Disaster and local officials use those to advise the public on how to avoid danger. Farmers use seasonal outlooks for crop advice. Pilots use aviation forecasts. Forecasts from private weather apps on phones, on television and elsewhere are based on NOAA satellites, data and forecasts.

“That’s an amazing undertaking to monitor that. You can’t count on TV meteorologists to fill this gap and you can’t count on private meteorology,” Maue said. “You can’t count on your weather app to call you up and alert you” to tornadoes, severe thunderstorms and floods in your area.

What is the potential impact of the dismissals?

In the west, dozens of NOAA meteorologists provide firefighting crews with up-to-the-minute forecasts on wind and other shifting conditions that affect fires and could mean life or death, said Elbert “Joe” Friday, a former director of NOAA’s National Weather Service. They also are key in avalanche warnings.

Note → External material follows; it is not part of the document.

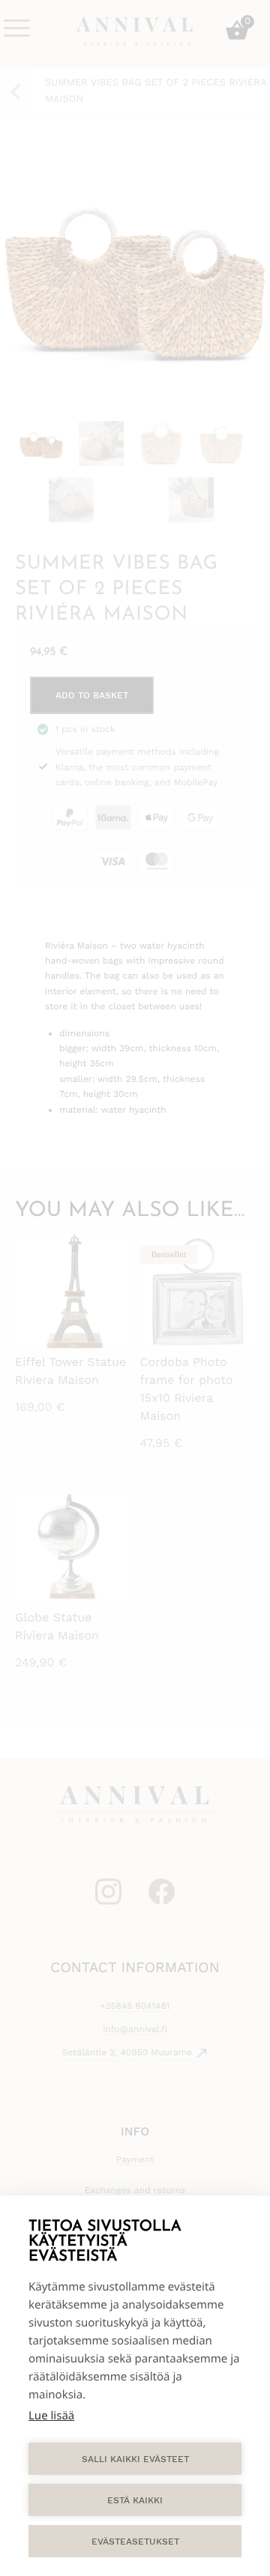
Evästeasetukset (135, 2541)
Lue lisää (51, 2415)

In the water, ships use the agency’s weather forecasts and mapping of water channels for safety, while NOAA manages fisheries worth hundreds of billions of dollars and stunning ocean sanctuaries.

Gallaudet, who was a Navy rear admiral, said NOAA guidance on weather and shipping channels will be so hurt by the firings that America could see more accidents like when a massive container ship ran into Baltimore’s Francis Scott Key Bridge in 2024.

It was NOAA’s quick work that enabled the reopening of Baltimore’s economically critical port after a only a couple months, Spinrad said. In Alaska, the city of Nome wants to create a deep water port, but it needs NOAA to do a channel survey first, he said.

NOAA provides the science expertise in the response to major oil spills in coastal areas, including 2010’s BP Deepwater Horizon, Spinrad said.

In space, NOAA forecasts help prevent satellites — including those belonging to Musk’s SpaceX — from colliding. The agency also watches for solar flares that can knock out parts of the electrical grid and hurt air traffic communications, officials said. NOAA owns or operates 18 satellites in orbit.

“Three years ago, SpaceX lost 40 satellites due to their ignorance of space weather implications and upper atmosphere density impacts. They immediately came to NOAA and said, ‘Hey, help us out,’ ” Spinrad said, calling it “an object lesson there for Elon Musk himself” on the agency’s value.

The National Weather Service is worth $102 billion a year to the U.S. economy, according to a 2022 study by the American Meteorological Society and economist Jeffrey Lazo. Before the current Trump administration, NOAA had a $6.7 billion budget, including nearly $1.4 billion for the National Weather Service, one of six sub-agencies.

How many NOAA workers were dismissed?

NOAA officials would not reveal how many people were fired Thursday or are being let go, citing privacy. Current and past NOAA leaders and employees have given various estimates on job cuts, ranging from 580 to 1,200.

Senator Chris Van Hollen, a Maryland Democrat, said the latest figure he has is 650 terminations.

Jane Lubchenco, another former NOAA chief, said the firings “are a national disaster and a colossal waste of money.”

These are not high-paying jobs, but it’s work being done by people who love it, so cutting NOAA is like going after coins in the couch, Maue said.

“These are people who just live and breathe this work. These are the kind of people who come in on a day off because there’s a big weather event and they want to help out,” said Holy Cross University environmental sciences professor Keith Seitter, the former director of the American Meteorological Society. “People don’t go into meteorology because they want to get rich.”

Seitter said there will “be things that fall through the cracks where they shouldn’t,” because of the dismissals, warning “those things lead to situations that could be deadly”

Gallaudet, appointed by Trump, called the cuts “self-defeating,” saying “I could personally never work for Trump again. I did support some of the conservative policies. I still do, but he personally as a leader, he’s despicable.”